WHAT IS EXPECTED:
Please copy out each of the lines below word for word.

Extracted lines:
________________________

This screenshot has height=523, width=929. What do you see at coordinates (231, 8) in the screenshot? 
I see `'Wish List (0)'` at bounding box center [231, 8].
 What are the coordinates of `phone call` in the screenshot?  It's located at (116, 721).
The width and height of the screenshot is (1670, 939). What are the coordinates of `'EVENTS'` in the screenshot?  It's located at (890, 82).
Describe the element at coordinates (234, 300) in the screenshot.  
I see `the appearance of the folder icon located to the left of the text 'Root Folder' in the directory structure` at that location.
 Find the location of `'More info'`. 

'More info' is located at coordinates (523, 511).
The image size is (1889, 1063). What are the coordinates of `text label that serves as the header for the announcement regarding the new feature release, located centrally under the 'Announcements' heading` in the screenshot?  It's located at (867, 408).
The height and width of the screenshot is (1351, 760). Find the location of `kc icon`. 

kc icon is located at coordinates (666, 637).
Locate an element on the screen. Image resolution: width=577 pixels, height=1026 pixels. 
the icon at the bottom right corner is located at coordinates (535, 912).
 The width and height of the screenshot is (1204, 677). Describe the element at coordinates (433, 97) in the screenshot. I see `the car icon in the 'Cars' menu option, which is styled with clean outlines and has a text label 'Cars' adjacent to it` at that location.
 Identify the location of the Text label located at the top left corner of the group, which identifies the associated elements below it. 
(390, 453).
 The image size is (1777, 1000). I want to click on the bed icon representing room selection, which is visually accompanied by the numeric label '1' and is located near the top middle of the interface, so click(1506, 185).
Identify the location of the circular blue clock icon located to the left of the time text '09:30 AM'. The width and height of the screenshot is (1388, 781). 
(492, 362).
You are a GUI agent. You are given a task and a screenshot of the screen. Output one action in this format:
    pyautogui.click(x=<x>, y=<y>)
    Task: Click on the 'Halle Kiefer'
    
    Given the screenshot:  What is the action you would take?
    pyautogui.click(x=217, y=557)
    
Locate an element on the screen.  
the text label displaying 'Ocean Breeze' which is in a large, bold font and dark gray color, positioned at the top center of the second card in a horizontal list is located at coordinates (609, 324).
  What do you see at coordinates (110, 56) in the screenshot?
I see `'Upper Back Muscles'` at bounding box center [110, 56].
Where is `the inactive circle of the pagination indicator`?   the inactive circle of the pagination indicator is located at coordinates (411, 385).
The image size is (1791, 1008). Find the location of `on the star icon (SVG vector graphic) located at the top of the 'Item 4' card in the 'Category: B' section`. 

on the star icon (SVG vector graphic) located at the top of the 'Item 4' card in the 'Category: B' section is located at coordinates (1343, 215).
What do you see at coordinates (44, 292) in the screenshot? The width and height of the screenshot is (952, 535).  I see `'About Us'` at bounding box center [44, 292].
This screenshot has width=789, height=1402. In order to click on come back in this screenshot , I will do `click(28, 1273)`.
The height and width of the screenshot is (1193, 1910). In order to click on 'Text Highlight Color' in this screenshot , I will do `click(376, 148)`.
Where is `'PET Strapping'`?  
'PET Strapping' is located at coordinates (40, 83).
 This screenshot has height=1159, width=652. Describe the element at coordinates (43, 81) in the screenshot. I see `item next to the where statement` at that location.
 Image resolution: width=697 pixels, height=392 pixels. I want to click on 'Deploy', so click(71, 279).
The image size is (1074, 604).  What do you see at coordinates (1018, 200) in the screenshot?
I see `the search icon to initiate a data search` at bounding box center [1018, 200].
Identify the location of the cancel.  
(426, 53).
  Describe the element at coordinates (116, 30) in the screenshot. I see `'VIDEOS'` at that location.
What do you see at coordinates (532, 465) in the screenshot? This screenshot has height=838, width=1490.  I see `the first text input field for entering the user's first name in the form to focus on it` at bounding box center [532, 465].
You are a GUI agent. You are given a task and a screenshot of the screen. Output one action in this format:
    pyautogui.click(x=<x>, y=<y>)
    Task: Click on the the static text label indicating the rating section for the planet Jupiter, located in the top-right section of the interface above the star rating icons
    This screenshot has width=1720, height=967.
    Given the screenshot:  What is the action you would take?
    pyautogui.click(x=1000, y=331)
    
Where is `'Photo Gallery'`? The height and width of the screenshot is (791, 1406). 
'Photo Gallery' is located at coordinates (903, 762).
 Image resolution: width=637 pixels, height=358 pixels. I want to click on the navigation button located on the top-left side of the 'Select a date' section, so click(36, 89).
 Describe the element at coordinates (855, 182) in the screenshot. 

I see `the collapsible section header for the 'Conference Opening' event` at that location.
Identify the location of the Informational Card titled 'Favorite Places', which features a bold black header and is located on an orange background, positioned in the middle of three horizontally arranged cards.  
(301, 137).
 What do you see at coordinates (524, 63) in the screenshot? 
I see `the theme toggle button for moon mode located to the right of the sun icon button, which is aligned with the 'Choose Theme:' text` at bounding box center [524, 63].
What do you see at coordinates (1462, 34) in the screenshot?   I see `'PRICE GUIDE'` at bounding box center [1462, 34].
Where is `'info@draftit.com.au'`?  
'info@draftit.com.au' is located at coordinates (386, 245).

________________________

TASK SOLUTION:
This screenshot has height=523, width=929. What do you see at coordinates (231, 8) in the screenshot? 
I see `'Wish List (0)'` at bounding box center [231, 8].
 What are the coordinates of `phone call` in the screenshot?  It's located at (116, 721).
The width and height of the screenshot is (1670, 939). What are the coordinates of `'EVENTS'` in the screenshot?  It's located at (890, 82).
Describe the element at coordinates (234, 300) in the screenshot.  
I see `the appearance of the folder icon located to the left of the text 'Root Folder' in the directory structure` at that location.
 Find the location of `'More info'`. 

'More info' is located at coordinates (523, 511).
The image size is (1889, 1063). What are the coordinates of `text label that serves as the header for the announcement regarding the new feature release, located centrally under the 'Announcements' heading` in the screenshot?  It's located at (867, 408).
The height and width of the screenshot is (1351, 760). Find the location of `kc icon`. 

kc icon is located at coordinates (666, 637).
Locate an element on the screen. Image resolution: width=577 pixels, height=1026 pixels. 
the icon at the bottom right corner is located at coordinates (535, 912).
 The width and height of the screenshot is (1204, 677). Describe the element at coordinates (433, 97) in the screenshot. I see `the car icon in the 'Cars' menu option, which is styled with clean outlines and has a text label 'Cars' adjacent to it` at that location.
 Identify the location of the Text label located at the top left corner of the group, which identifies the associated elements below it. 
(390, 453).
 The image size is (1777, 1000). I want to click on the bed icon representing room selection, which is visually accompanied by the numeric label '1' and is located near the top middle of the interface, so click(1506, 185).
Identify the location of the circular blue clock icon located to the left of the time text '09:30 AM'. The width and height of the screenshot is (1388, 781). 
(492, 362).
You are a GUI agent. You are given a task and a screenshot of the screen. Output one action in this format:
    pyautogui.click(x=<x>, y=<y>)
    Task: Click on the 'Halle Kiefer'
    
    Given the screenshot:  What is the action you would take?
    pyautogui.click(x=217, y=557)
    
Locate an element on the screen.  
the text label displaying 'Ocean Breeze' which is in a large, bold font and dark gray color, positioned at the top center of the second card in a horizontal list is located at coordinates (609, 324).
  What do you see at coordinates (110, 56) in the screenshot?
I see `'Upper Back Muscles'` at bounding box center [110, 56].
Where is `the inactive circle of the pagination indicator`?   the inactive circle of the pagination indicator is located at coordinates (411, 385).
The image size is (1791, 1008). Find the location of `on the star icon (SVG vector graphic) located at the top of the 'Item 4' card in the 'Category: B' section`. 

on the star icon (SVG vector graphic) located at the top of the 'Item 4' card in the 'Category: B' section is located at coordinates (1343, 215).
What do you see at coordinates (44, 292) in the screenshot? The width and height of the screenshot is (952, 535).  I see `'About Us'` at bounding box center [44, 292].
This screenshot has width=789, height=1402. In order to click on come back in this screenshot , I will do `click(28, 1273)`.
The height and width of the screenshot is (1193, 1910). In order to click on 'Text Highlight Color' in this screenshot , I will do `click(376, 148)`.
Where is `'PET Strapping'`?  
'PET Strapping' is located at coordinates (40, 83).
 This screenshot has height=1159, width=652. Describe the element at coordinates (43, 81) in the screenshot. I see `item next to the where statement` at that location.
 Image resolution: width=697 pixels, height=392 pixels. I want to click on 'Deploy', so click(71, 279).
The image size is (1074, 604).  What do you see at coordinates (1018, 200) in the screenshot?
I see `the search icon to initiate a data search` at bounding box center [1018, 200].
Identify the location of the cancel.  
(426, 53).
  Describe the element at coordinates (116, 30) in the screenshot. I see `'VIDEOS'` at that location.
What do you see at coordinates (532, 465) in the screenshot? This screenshot has height=838, width=1490.  I see `the first text input field for entering the user's first name in the form to focus on it` at bounding box center [532, 465].
You are a GUI agent. You are given a task and a screenshot of the screen. Output one action in this format:
    pyautogui.click(x=<x>, y=<y>)
    Task: Click on the the static text label indicating the rating section for the planet Jupiter, located in the top-right section of the interface above the star rating icons
    This screenshot has width=1720, height=967.
    Given the screenshot:  What is the action you would take?
    pyautogui.click(x=1000, y=331)
    
Where is `'Photo Gallery'`? The height and width of the screenshot is (791, 1406). 
'Photo Gallery' is located at coordinates (903, 762).
 Image resolution: width=637 pixels, height=358 pixels. I want to click on the navigation button located on the top-left side of the 'Select a date' section, so click(36, 89).
 Describe the element at coordinates (855, 182) in the screenshot. 

I see `the collapsible section header for the 'Conference Opening' event` at that location.
Identify the location of the Informational Card titled 'Favorite Places', which features a bold black header and is located on an orange background, positioned in the middle of three horizontally arranged cards.  
(301, 137).
 What do you see at coordinates (524, 63) in the screenshot? 
I see `the theme toggle button for moon mode located to the right of the sun icon button, which is aligned with the 'Choose Theme:' text` at bounding box center [524, 63].
What do you see at coordinates (1462, 34) in the screenshot?   I see `'PRICE GUIDE'` at bounding box center [1462, 34].
Where is `'info@draftit.com.au'`?  
'info@draftit.com.au' is located at coordinates (386, 245).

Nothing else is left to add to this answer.